Rather than paying school fees from your salary, consider investing, and then using your investment to lower the impact of education costs on your budget.

Over the last 15 years, the cost of education has been increasing by almost 10% per year, according to Statistics South Africa. For example, if today it costs R45, 000 per year to send your child to high school, this could escalate to R74, 490 by the time your child is ready to attend. Education inflation is about 4% higher than the general inflation rate.

This means that, unless your salary increases by at least 10% per year as well, as time goes by it will get increasingly harder to make space in your budget for school fees.
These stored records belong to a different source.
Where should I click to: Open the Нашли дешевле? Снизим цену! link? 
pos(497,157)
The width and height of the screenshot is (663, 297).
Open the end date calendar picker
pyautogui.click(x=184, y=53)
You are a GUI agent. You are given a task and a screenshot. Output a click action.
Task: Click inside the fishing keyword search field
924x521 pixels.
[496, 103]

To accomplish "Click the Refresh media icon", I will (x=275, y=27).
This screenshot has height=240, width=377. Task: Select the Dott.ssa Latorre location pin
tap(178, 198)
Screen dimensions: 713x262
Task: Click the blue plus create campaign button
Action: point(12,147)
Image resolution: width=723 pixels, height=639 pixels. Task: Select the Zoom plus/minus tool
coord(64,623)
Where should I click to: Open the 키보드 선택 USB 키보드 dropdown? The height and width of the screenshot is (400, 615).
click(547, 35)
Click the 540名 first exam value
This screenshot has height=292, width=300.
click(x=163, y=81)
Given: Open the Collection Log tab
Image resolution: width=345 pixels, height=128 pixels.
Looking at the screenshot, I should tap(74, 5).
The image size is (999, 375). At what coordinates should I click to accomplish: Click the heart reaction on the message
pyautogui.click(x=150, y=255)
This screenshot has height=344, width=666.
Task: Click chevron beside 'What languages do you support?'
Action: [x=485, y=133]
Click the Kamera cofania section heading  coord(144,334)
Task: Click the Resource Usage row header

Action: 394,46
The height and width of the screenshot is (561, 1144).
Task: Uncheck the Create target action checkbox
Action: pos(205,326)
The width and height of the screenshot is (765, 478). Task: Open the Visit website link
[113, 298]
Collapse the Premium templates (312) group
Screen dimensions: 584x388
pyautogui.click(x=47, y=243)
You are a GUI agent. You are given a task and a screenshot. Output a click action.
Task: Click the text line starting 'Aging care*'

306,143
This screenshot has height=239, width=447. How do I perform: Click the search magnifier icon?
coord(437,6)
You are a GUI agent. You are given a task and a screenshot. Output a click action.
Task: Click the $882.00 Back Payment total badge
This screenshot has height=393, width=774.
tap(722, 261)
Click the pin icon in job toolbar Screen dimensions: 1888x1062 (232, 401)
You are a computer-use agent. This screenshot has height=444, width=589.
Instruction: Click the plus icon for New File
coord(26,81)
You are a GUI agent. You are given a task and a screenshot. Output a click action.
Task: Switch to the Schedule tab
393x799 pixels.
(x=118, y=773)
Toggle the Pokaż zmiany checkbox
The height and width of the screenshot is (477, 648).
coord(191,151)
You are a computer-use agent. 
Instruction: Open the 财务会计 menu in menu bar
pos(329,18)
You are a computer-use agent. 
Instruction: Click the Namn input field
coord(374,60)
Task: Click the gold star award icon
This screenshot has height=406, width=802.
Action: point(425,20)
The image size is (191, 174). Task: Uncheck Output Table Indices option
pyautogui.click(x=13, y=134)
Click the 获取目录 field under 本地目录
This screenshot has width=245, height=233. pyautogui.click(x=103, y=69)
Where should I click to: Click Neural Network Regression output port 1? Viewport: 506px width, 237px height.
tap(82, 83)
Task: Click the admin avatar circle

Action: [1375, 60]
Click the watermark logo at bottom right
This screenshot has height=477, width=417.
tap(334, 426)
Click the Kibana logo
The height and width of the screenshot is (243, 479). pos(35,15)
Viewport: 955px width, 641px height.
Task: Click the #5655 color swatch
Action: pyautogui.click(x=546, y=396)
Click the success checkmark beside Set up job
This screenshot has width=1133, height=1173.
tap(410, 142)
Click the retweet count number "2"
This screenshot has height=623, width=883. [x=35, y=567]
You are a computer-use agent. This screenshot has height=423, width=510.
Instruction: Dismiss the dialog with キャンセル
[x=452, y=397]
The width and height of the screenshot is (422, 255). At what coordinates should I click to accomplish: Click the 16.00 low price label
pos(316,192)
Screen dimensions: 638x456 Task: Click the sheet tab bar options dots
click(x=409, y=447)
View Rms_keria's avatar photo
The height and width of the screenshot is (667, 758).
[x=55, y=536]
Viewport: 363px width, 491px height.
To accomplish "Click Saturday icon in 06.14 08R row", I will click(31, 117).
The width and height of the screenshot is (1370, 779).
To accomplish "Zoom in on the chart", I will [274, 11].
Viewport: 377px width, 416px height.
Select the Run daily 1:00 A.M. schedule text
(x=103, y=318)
Allan Gray analysed the cost of financing education for a single child, from pre-school through to tertiary education. They found that if all the fees were paid from a parent’s salary, the total cost could end up being almost R2.4 million.

If, instead, the parent started investing R3, 500 per month at the birth of the child, and used the investment to fund all of the fees, the impact on that parent’s budget would be 29% lower. This is assuming an investment return of 3% above inflation.

“Although this requires contributing a meaningful percentage of your salary at a time when you have other financial pressures, tight budgeting upfront allows for predictability and cost saving in the future,” says Wanita Isaacs, product development manager at Allan Gray.

As with any investment plan, the sooner you start putting money aside, the longer your money can work for you. However, if your child has already started school, don’t be disheartened, says Isaacs, investing can still ease the burden of the more expensive later years of education.

School Teacher at Work

The growth you earn on an investment for the later schooling years also significantly lowers the impact of education costs on your budget, even if you miss the opportunity of starting your investment when your child is born. Even if you start your investment after your child starts school, and your investment only earns enough return to keep up with inflation, investing would lower the impact on your budget by 13%.

Whatever you do, avoid taking out a loan to finance education. Although the power of compound interest works in your favour when you invest, the same mechanism works against you when you borrow and makes credit the most expensive option – especially if you are making use of an unsecured personal loan.

“It’s scary to think that the cost of credit to fund later schooling can work out to almost four times more than your total education costs if you had invested for these schooling levels from birth and paid for the early schooling years from your salary,” Isaacs says.

If you decide to invest for education, there are many investment products available that may suit your needs, including various specialised education policies, endowments and unit trusts.

An independent adviser can help you to assess your current and future financial situation and recommend the most suitable course of action.